- Text shown -
((
By Simon Badley, managing director
It feels like we’ve entered a new phase of this very strange year, don’t you think?
The kids are back at school, and despite the Government’s ongoing concerns over the lingering spread of Covid-19, more of us have now returned to the office.
One of the consequences of this is that many people don’t have quite as much time on their hands now to rustle up a meal from scratch.
Don't worry . . . we've been steadily growing our range of classic ready meals, which could be just what you need right now.
Our butcher’s ready-to-cook range includes some family favourites like Hunters Chicken, Sweet and Sour Chicken, Sticky Maple Pork Steaks, Black Bean Beef . . . and more.
Check out the mouth-watering choices here:
Looking further ahead, there’s now little more than three months to go until Christmas. Yes, really!
Health secretary Matt Hancock is warning that festivities may have to be cancelled if the threat of a second spike in coronavirus isn’t taken seriously.
To quote Alan Rickman’s famous Sheriff of Nottingham, we’re not quite into the realms of ‘call off Christmas’ yet, though.
And whatever the state of lockdown when December rolls in, you can be sure of one thing – families are still going to want something extra special on their table for the big day.
The run-up to Christmas is the most important trading time of the year for us, and even though there are so many unknowns in the world right now, we are gearing up for another busy period.
Even before Covid-19 struck, we were already seeing a change in eating habits at big family times like Christmas, and the circumstances we’ve found ourselves in over the past few months will probably have accelerated this trend.
Last year, our overall Christmas meat sales were up around 5% as more people turned to their local butcher – something we never take for granted, and for which we’re always very grateful.
But when you break down those figures in a bit more detail, it makes for interesting reading and reveals some thought-provoking trends.
Orders for whole turkeys plunged by around 60%, for example, with families instead choosing to buy a rolled turkey breast or crown instead.
It’s clear that fewer people are sitting down to carve the traditional full turkey at the table these days, preferring instead an easier, and less time-consuming option.
That’s why rolled turkey, and other less traditional Christmas Day meats like beef joints, saw a sharp rise in sales. I have a feeling this is going to be a common trend in years to come.
We’ve also recognised another shift in modern-day lifestyle which has been seeing many more people eating Christmas dinner alone, so it’s important that they can still buy the same quality meats in single-sized portions.
This year, given everything we’ve been through in 2020 and our dramatically differing attitudes to risk, I have a feeling that a wider than ever choice of portion size, and range of festive produce, is going to be on the menu.
))
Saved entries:
((
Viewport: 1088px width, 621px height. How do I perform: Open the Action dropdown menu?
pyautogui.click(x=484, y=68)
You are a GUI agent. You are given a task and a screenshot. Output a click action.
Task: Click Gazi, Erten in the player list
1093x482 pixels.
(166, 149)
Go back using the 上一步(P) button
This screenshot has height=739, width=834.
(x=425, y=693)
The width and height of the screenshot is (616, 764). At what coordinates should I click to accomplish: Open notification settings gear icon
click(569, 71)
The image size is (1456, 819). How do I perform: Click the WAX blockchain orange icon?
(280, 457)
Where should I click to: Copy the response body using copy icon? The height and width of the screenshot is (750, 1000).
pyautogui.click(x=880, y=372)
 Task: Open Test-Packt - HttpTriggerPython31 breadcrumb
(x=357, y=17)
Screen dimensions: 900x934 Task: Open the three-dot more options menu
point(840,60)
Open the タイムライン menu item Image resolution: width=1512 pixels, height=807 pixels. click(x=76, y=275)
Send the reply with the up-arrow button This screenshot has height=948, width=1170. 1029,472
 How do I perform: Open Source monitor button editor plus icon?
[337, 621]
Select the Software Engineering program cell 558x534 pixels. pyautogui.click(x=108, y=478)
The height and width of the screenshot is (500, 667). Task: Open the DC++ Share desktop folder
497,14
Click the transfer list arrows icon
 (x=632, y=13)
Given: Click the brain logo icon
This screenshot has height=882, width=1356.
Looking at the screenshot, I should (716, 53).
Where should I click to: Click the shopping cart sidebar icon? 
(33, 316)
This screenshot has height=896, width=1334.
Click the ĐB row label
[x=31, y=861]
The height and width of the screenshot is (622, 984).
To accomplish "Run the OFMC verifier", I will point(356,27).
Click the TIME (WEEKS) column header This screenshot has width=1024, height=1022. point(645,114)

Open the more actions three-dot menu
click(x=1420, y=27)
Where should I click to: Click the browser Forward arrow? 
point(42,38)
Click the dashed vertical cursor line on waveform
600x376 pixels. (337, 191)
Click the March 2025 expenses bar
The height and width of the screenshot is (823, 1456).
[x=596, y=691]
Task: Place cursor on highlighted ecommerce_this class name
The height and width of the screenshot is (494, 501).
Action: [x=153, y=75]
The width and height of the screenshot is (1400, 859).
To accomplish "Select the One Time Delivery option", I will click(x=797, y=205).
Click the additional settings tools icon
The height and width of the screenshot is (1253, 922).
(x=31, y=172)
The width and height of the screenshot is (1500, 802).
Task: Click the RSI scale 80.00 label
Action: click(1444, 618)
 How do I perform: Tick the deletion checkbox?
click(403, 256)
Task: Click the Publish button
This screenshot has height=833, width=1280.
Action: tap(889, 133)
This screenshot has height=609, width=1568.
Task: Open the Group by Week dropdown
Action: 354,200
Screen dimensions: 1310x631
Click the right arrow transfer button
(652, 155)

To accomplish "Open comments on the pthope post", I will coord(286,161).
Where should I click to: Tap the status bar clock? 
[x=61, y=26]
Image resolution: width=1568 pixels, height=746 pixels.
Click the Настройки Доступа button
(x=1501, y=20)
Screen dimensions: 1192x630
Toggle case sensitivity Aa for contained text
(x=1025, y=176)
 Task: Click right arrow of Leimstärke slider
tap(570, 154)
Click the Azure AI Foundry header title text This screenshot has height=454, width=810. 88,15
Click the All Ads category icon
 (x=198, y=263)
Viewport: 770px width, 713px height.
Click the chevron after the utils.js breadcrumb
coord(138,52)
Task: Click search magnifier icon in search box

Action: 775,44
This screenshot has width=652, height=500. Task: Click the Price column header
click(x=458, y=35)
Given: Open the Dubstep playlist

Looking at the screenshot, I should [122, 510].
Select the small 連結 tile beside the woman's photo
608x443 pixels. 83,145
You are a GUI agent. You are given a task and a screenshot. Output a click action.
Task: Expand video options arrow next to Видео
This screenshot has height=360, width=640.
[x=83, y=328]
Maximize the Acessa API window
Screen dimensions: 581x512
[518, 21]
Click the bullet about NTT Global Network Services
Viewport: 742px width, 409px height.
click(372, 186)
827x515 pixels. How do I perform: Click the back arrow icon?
))
- What to work on -
• a. According to the butcher's update, by roughly how much did orders for whole turkeys drop?
• b. Name every ready meal the butcher's update lists by name.
• c. Print the butcher's update from "That’s why rolled" to "on the menu.".
The material was taken from a different source than the text.

- Numbered responses -
• a. By around 60%.

• b. Hunters Chicken, Sweet and Sour Chicken, Sticky Maple Pork Steaks, Black Bean Beef

• c.
That’s why rolled turkey, and other less traditional Christmas Day meats like beef joints, saw a sharp rise in sales. I have a feeling this is going to be a common trend in years to come.
We’ve also recognised another shift in modern-day lifestyle which has been seeing many more people eating Christmas dinner alone, so it’s important that they can still buy the same quality meats in single-sized portions.
This year, given everything we’ve been through in 2020 and our dramatically differing attitudes to risk, I have a feeling that a wider than ever choice of portion size, and range of festive produce, is going to be on the menu.